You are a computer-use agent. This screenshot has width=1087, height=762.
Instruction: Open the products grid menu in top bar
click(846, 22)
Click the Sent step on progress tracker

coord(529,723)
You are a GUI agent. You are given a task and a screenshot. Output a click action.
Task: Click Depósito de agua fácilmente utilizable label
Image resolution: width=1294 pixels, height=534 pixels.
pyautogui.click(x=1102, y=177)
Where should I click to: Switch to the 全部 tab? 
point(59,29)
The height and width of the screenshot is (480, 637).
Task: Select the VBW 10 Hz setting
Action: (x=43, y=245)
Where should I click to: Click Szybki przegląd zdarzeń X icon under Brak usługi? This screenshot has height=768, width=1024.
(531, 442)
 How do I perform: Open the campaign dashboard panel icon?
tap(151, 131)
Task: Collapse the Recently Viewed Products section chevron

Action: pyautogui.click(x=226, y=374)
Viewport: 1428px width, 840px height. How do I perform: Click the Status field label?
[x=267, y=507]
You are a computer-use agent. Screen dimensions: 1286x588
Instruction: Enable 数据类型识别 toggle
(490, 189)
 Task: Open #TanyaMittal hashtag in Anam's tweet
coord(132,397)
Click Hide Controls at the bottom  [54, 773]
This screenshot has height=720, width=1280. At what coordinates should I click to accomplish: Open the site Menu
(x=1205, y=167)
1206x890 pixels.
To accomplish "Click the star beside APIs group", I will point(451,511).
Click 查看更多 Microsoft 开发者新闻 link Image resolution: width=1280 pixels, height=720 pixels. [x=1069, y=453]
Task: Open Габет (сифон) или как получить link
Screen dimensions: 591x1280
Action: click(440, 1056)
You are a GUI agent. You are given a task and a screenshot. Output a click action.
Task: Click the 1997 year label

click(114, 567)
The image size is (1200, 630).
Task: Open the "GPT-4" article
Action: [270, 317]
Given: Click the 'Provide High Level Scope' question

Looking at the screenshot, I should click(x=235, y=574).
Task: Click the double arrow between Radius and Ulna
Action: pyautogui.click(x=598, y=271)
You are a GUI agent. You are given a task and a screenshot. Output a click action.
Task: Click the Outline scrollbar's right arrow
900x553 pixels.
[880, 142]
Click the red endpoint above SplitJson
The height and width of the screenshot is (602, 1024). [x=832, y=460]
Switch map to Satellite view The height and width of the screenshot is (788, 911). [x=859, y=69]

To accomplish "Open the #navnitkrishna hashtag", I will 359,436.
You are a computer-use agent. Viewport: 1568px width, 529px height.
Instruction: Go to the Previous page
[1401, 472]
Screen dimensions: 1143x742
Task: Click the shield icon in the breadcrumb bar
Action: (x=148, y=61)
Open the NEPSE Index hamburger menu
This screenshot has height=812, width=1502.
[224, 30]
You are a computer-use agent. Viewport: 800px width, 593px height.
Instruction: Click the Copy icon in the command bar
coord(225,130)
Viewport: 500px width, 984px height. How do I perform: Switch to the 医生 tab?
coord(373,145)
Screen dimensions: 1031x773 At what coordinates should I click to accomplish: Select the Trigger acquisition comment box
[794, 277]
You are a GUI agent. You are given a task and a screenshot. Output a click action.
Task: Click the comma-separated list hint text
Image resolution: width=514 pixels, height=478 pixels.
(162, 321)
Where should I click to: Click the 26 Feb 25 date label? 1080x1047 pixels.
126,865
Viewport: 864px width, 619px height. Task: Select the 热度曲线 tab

::::::::::

§ **How to complete this task**
Nothing should be left out or altered, so reproduce the whole listing.

§ **Answer box**
You are a computer-use agent. This screenshot has width=1087, height=762.
Instruction: Open the products grid menu in top bar
click(846, 22)
Click the Sent step on progress tracker

coord(529,723)
You are a GUI agent. You are given a task and a screenshot. Output a click action.
Task: Click Depósito de agua fácilmente utilizable label
Image resolution: width=1294 pixels, height=534 pixels.
pyautogui.click(x=1102, y=177)
Where should I click to: Switch to the 全部 tab? 
point(59,29)
The height and width of the screenshot is (480, 637).
Task: Select the VBW 10 Hz setting
Action: (x=43, y=245)
Where should I click to: Click Szybki przegląd zdarzeń X icon under Brak usługi? This screenshot has height=768, width=1024.
(531, 442)
 How do I perform: Open the campaign dashboard panel icon?
tap(151, 131)
Task: Collapse the Recently Viewed Products section chevron

Action: pyautogui.click(x=226, y=374)
Viewport: 1428px width, 840px height. How do I perform: Click the Status field label?
[x=267, y=507]
You are a computer-use agent. Screen dimensions: 1286x588
Instruction: Enable 数据类型识别 toggle
(490, 189)
 Task: Open #TanyaMittal hashtag in Anam's tweet
coord(132,397)
Click Hide Controls at the bottom  [54, 773]
This screenshot has height=720, width=1280. At what coordinates should I click to accomplish: Open the site Menu
(x=1205, y=167)
1206x890 pixels.
To accomplish "Click the star beside APIs group", I will point(451,511).
Click 查看更多 Microsoft 开发者新闻 link Image resolution: width=1280 pixels, height=720 pixels. [x=1069, y=453]
Task: Open Габет (сифон) или как получить link
Screen dimensions: 591x1280
Action: click(440, 1056)
You are a GUI agent. You are given a task and a screenshot. Output a click action.
Task: Click the 1997 year label

click(114, 567)
The image size is (1200, 630).
Task: Open the "GPT-4" article
Action: [270, 317]
Given: Click the 'Provide High Level Scope' question

Looking at the screenshot, I should click(x=235, y=574).
Task: Click the double arrow between Radius and Ulna
Action: pyautogui.click(x=598, y=271)
You are a GUI agent. You are given a task and a screenshot. Output a click action.
Task: Click the Outline scrollbar's right arrow
900x553 pixels.
[880, 142]
Click the red endpoint above SplitJson
The height and width of the screenshot is (602, 1024). [x=832, y=460]
Switch map to Satellite view The height and width of the screenshot is (788, 911). [x=859, y=69]

To accomplish "Open the #navnitkrishna hashtag", I will 359,436.
You are a computer-use agent. Viewport: 1568px width, 529px height.
Instruction: Go to the Previous page
[1401, 472]
Screen dimensions: 1143x742
Task: Click the shield icon in the breadcrumb bar
Action: (x=148, y=61)
Open the NEPSE Index hamburger menu
This screenshot has height=812, width=1502.
[224, 30]
You are a computer-use agent. Viewport: 800px width, 593px height.
Instruction: Click the Copy icon in the command bar
coord(225,130)
Viewport: 500px width, 984px height. How do I perform: Switch to the 医生 tab?
coord(373,145)
Screen dimensions: 1031x773 At what coordinates should I click to accomplish: Select the Trigger acquisition comment box
[794, 277]
You are a GUI agent. You are given a task and a screenshot. Output a click action.
Task: Click the comma-separated list hint text
Image resolution: width=514 pixels, height=478 pixels.
(162, 321)
Where should I click to: Click the 26 Feb 25 date label? 1080x1047 pixels.
126,865
Viewport: 864px width, 619px height. Task: Select the 热度曲线 tab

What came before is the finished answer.